Igualmente, si es la primera vez que el menor es encontrado consumiendo licor, los padres deben firmar un compromiso de responsabilidad y de control más estricto con sus hijos. En caso que la situación se repita, se determina si hay o no una situación de vulneración de derechos.
Ante esta situación, según las autoridades distritales, se hace una reintegración del menor con la familia bajo compromiso de seguimiento. Aquí los psicólogos, trabajadores sociales y demás profesionales del ICBF empezarán a realizar visitas domiciliarias, entrevistas y evaluaciones periódicas para determinar cómo se encuentra el entorno del menor.
De ser necesario habría una remisión a un programa de prevención de consumo de sustancias. Ahora, en casos donde se demuestre negligencia grave, podría considerarse la pérdida de la custodia del menor y este podría ser ubicado en un hogar de paso para su protección.
“El primer círculo de protección de un menor debe ser su hogar. Como autoridades intervenimos, pero los padres deben saber dónde están sus hijos y qué están haciendo”, afirmó el secretario de Seguridad, César Restrepo.
Por su parte, los establecimientos comerciales que vendan licor a menores o no controlen su ingreso podrán ser multados y se les suspenderá la actividad económica.
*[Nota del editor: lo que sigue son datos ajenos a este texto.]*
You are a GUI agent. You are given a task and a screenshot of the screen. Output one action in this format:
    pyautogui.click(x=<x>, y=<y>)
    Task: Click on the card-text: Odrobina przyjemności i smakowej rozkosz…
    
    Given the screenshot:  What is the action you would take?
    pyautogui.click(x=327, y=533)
De acuerdo con el Código Nacional de Seguridad y Convivencia Ciudadana, en su artículo 38, al facilitar, distribuir, ofrecer o comercializar bebidas alcohólicas, cigarrillos, tabacos y sus derivados a niños, niñas o adolescentes, puede incurrir en una multa tipo 4, que para este 2025 equivale a $759.200 pesos.
En estos operativos, se ha evidenciado que algunos menores acceden a estos sitios sin presentar documentación y varios, incluso, bajo el efecto de bebidas alcohólicas o sustancias psicoactivas.
De acuerdo con las autoridades distritales, estas intervenciones realizadas en los establecimientos nocturnos hacen parte del Plan Integral de Seguridad, Convivencia Ciudadana y Justicia, a través de la estrategia ‘Ciudadanías Seguras’ que responde a las necesidades de proteger a los grupos más vulnerables, en este caso a los menores de edad, que enfrentan mayores riesgos frente a situaciones de violencia y delito.
“No se trata solo de un problema de control en los establecimientos nocturnos, sino también de una falta de supervisión y diálogo en muchos hogares. Reiteramos que la protección de la niñez y adolescencia es una tarea compartida entre el Estado, la sociedad y especialmente las familias, quienes deben ser las primeras en garantizar entornos seguros, sanos y libres de violencia para los menores de edad”, enfatiza el secretario de Seguridad, César Restrepo.